ASSIGNMENT. Starting at the line that holds "Task: Select the", reproduce each line exactly up to and including the last line of the records below. Pictures stay out.

RECORD EXCERPTS.
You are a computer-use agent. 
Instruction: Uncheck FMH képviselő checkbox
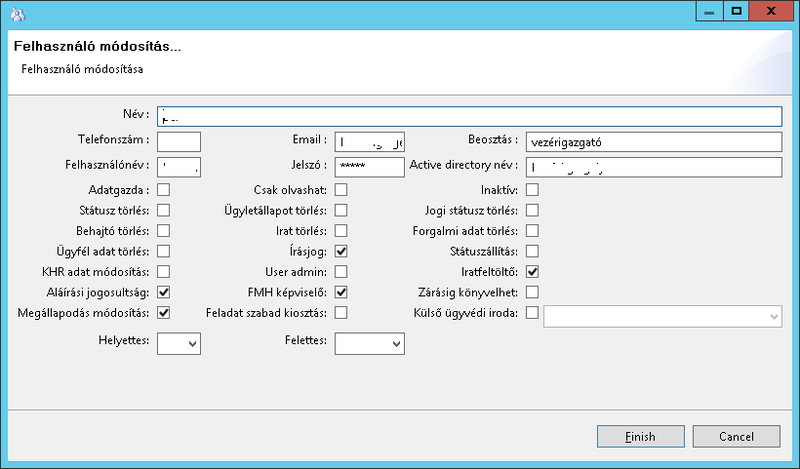tap(341, 292)
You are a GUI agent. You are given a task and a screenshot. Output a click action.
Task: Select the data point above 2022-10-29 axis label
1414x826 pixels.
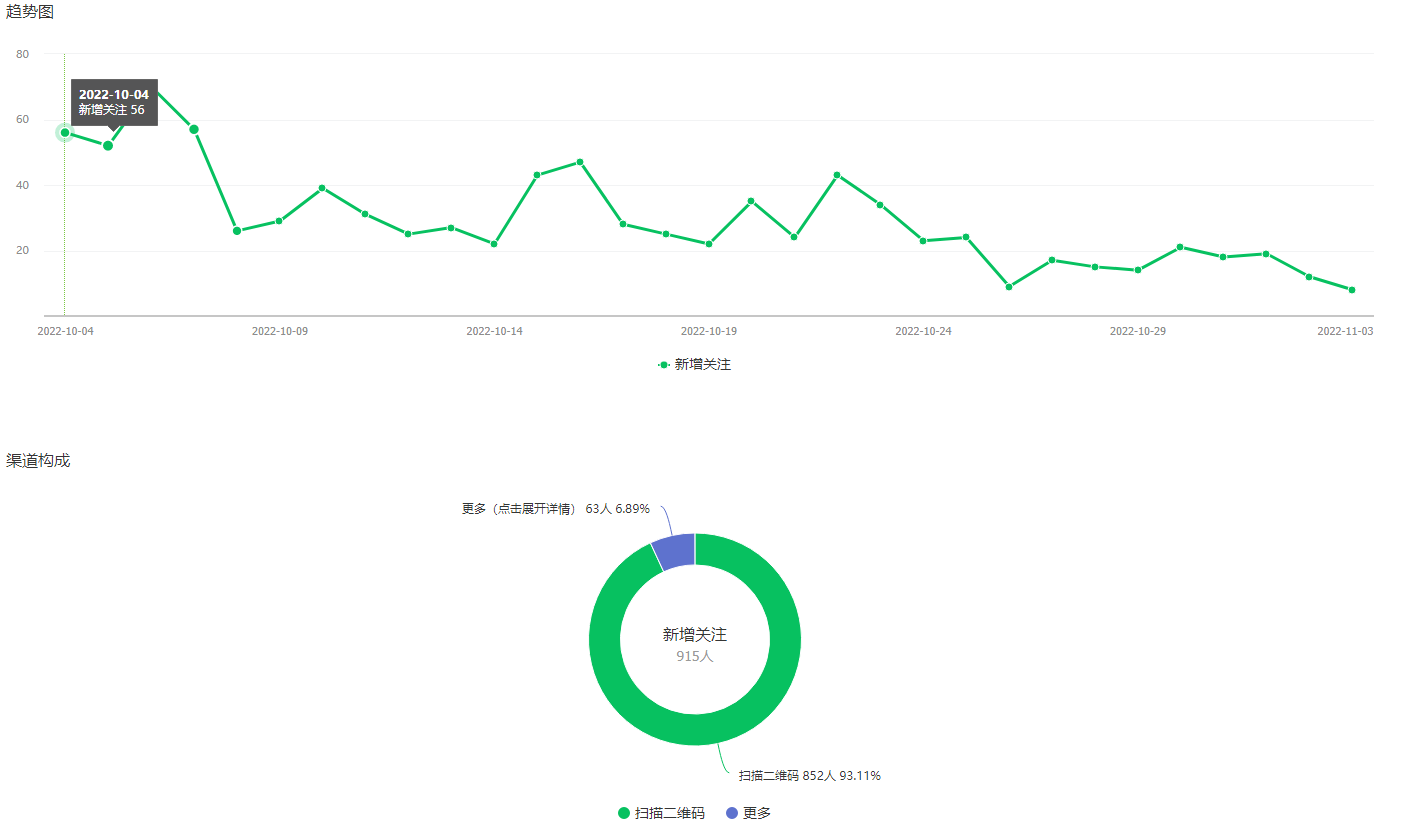pos(1138,270)
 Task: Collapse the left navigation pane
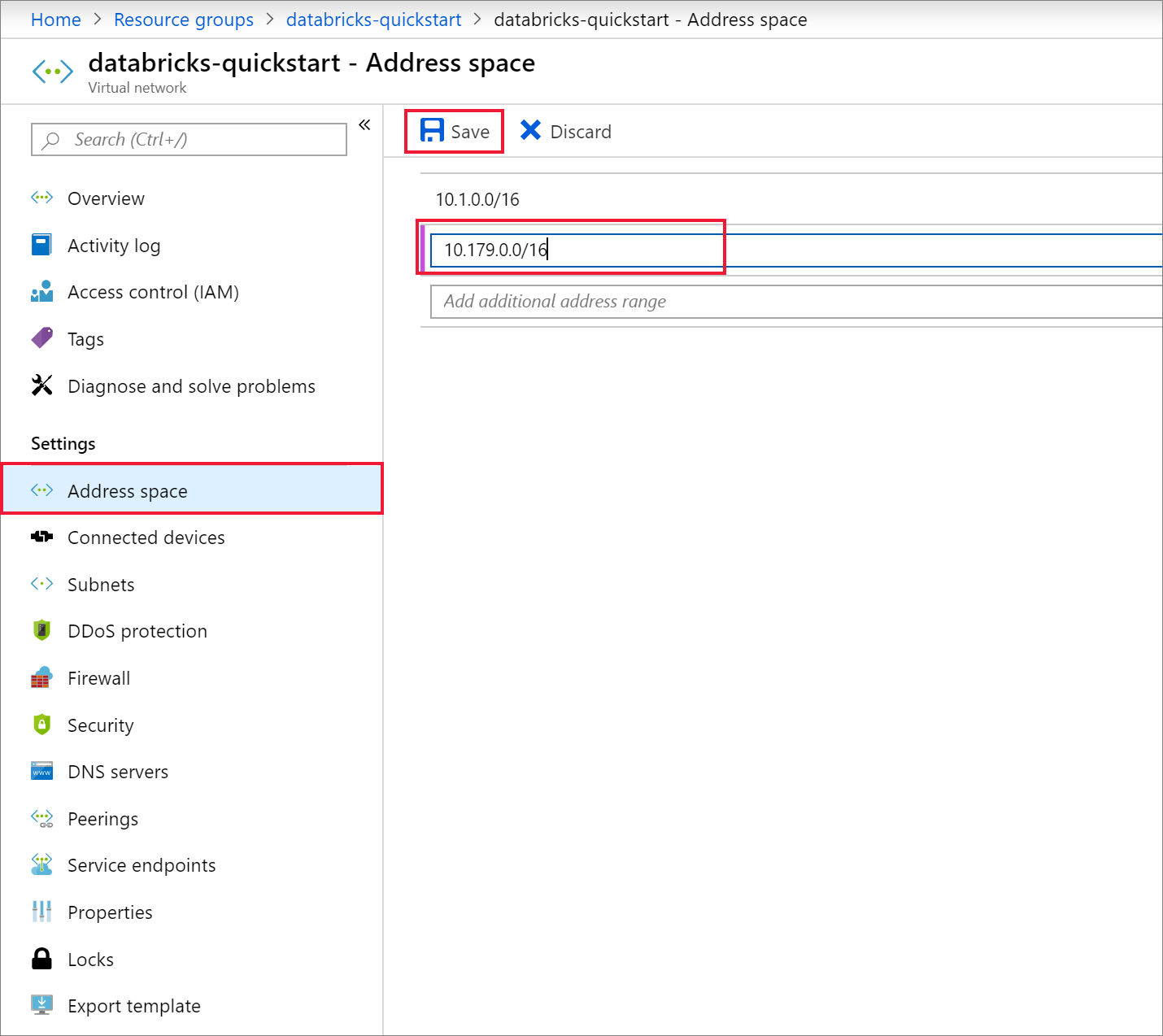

OUTPUT FOR THIS TASK.
Task: Select the data point above 2022-10-29 axis label
1414x826 pixels.
pos(1138,270)
 Task: Collapse the left navigation pane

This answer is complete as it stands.